Carol has been an artist for over 30 years and so she applied her skills to the drawing, the animation and the supervision of a team of artists. Byron is an accomplished filmmaker and cinematographer with tremendous creative and technical skills. Byron was assistant director on the film and he handled the CGI and color grade. Jazz is a brilliant singer/songwriter and composer. Jazz composed the soundtrack and also wrote and performed the theme song.
The animation style seems similar to free-flow drawing like a sketch. Why did you pick that approach?
The Charlie Hebdo crew dedicated their lives to expression through the use of hand-drawn images and so to honor this, we wanted the film to reflect the hand-drawn approach; this involved over 5000 individual hand-sketched and shaded images.
The pen is mightier than the sword. Or so the old saying goes. Is it still true?
Throughout history, both the pen and the sword have competed for space, and as time goes by, the power struggle continues. The surest way to ensure a human being will express themselves is to try and use force to silence them. The pen/pencil remains mightier than the sword, not only because words and images are so effective but more importantly because expression is an innate drive within us and so as people, we must express. Without expression, we cannot live. We are unable to repress our expression, even if we want to.
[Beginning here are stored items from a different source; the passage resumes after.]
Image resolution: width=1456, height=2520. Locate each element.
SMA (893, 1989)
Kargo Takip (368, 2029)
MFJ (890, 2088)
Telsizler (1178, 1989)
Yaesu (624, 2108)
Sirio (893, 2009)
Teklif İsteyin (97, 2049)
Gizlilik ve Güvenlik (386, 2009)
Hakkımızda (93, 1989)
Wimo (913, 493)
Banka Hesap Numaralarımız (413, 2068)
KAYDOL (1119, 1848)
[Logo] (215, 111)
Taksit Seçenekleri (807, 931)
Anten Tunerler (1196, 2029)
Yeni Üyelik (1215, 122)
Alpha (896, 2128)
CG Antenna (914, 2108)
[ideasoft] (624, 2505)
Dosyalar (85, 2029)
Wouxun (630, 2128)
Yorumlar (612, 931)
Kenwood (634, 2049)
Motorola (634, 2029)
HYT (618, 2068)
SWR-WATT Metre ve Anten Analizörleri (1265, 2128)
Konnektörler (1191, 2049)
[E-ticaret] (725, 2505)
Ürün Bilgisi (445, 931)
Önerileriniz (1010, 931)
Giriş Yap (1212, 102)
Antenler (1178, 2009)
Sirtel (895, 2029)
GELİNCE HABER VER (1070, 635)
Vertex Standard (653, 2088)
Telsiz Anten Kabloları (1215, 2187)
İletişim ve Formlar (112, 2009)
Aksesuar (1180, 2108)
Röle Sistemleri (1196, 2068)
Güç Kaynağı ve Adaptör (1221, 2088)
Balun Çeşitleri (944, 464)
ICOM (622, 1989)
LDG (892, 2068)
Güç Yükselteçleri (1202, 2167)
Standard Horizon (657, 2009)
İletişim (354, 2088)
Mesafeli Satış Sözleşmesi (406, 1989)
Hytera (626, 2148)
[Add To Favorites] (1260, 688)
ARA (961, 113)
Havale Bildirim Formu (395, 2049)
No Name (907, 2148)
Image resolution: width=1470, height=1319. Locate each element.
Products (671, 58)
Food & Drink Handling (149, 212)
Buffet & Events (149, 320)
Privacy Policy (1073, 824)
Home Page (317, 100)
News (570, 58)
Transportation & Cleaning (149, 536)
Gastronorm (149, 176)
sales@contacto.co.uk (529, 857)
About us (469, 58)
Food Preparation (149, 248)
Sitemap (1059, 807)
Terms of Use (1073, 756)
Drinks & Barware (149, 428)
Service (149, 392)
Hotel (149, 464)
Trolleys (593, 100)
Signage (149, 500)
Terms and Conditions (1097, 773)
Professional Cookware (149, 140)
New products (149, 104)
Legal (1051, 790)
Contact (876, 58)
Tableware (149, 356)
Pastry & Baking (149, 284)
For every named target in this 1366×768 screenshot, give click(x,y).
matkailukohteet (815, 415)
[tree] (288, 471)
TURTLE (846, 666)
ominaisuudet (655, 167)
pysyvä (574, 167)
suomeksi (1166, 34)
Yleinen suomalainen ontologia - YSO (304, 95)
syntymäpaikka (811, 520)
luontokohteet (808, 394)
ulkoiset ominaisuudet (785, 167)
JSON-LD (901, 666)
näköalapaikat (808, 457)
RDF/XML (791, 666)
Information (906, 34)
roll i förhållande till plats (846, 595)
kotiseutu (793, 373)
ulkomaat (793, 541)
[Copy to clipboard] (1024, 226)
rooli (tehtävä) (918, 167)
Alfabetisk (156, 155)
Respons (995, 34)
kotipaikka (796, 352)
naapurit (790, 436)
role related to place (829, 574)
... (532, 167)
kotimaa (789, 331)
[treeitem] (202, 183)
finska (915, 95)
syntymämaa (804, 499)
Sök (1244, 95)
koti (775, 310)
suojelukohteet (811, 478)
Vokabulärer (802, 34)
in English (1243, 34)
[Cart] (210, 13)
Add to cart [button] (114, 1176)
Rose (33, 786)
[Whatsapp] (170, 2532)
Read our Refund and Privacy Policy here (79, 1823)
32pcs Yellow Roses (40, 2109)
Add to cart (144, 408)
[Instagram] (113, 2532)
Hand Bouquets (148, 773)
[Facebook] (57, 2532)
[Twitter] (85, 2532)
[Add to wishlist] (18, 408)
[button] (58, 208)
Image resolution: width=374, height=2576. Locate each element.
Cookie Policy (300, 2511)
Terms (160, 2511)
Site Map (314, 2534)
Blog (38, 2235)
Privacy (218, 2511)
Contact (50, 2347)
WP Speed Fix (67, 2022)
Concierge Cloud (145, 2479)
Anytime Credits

From our earliest existence we have expressed ourselves; on the walls of caves, through contemporary graffiti, and in the most repressed conditions, prisoners have scratched their thoughts and their feelings on the walls built by their captors even when there was no chance of anyone ever reading their words.
What do you want people to take away from this film after viewing it?
Some of us see something beautiful and are inspired to paint a picture or write a song. Others see something humorous and feel the urge to tell a funny story, while some people are driven to express themselves in the face of injustice and hypocrisy. When people watch this film, I would like them to remember something that I imagine deep within, that they already know, and that is, we are all in this world together and irrespective of whether we accept each other, whether we battle it out with each other, we will always express ourselves because as human beings, expression is innate.